Sent you an email - may have another to add to the collection although not sure what color his was- hoping it's the Misano that's been spotted occasionally.


----------



## YYC Dubber (Jun 23, 2011)

*bump*

Sounds like we will be having an APR tuned car out for camparisons sake. Been almost a month so I figured a few more RS owners now out there who may be up for this G2G  

Still good for April 14th with a rain date for the 21st?


----------



## Black BeauTTy (Jun 11, 2011)

YYC Dubber said:


> Sounds like we will be having an APR tuned car out for camparisons sake. Been almost a month so I figured a few more RS owners now out there who may be up for this G2G
> 
> Still good for April 14th with a rain date for the 21st?

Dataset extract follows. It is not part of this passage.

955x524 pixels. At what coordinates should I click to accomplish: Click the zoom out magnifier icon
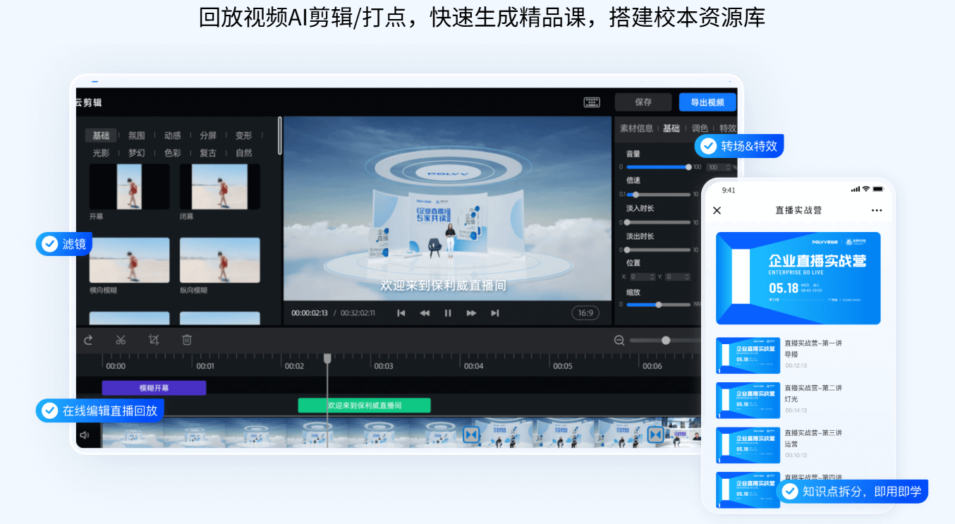coord(619,341)

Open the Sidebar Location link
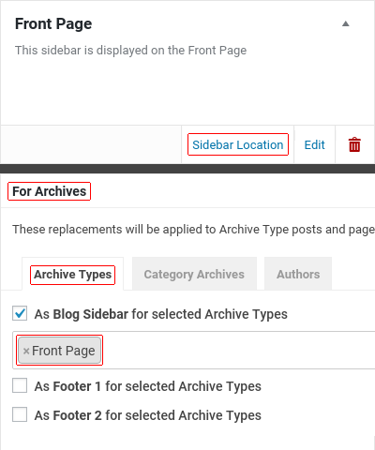[x=238, y=144]
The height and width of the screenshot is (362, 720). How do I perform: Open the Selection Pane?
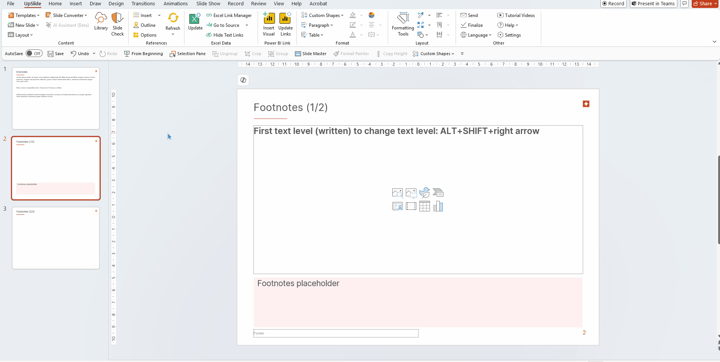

 Yep, we are still on...18 confirmed with 8 TTRS's of various states of tune. We should have great comparisons for everyone online. I'll be GIAC tuned, others will be APR, some have Milltek, I have AWE, some with OEM sport, some with just OEM...should be great!


----------



## fourtunes (Sep 16, 2011)

neonova6 said:


> Aww, why does CA have to be so far away from VA? :banghead:


 We should organize a Bay Area TT-RS GTG when the weather improves. We should have at least three cars, right?


----------



## neonova6 (Aug 26, 2011)

fourtunes said:


> We should organize a Bay Area TT-RS GTG when the weather improves. We should have at least three cars, right?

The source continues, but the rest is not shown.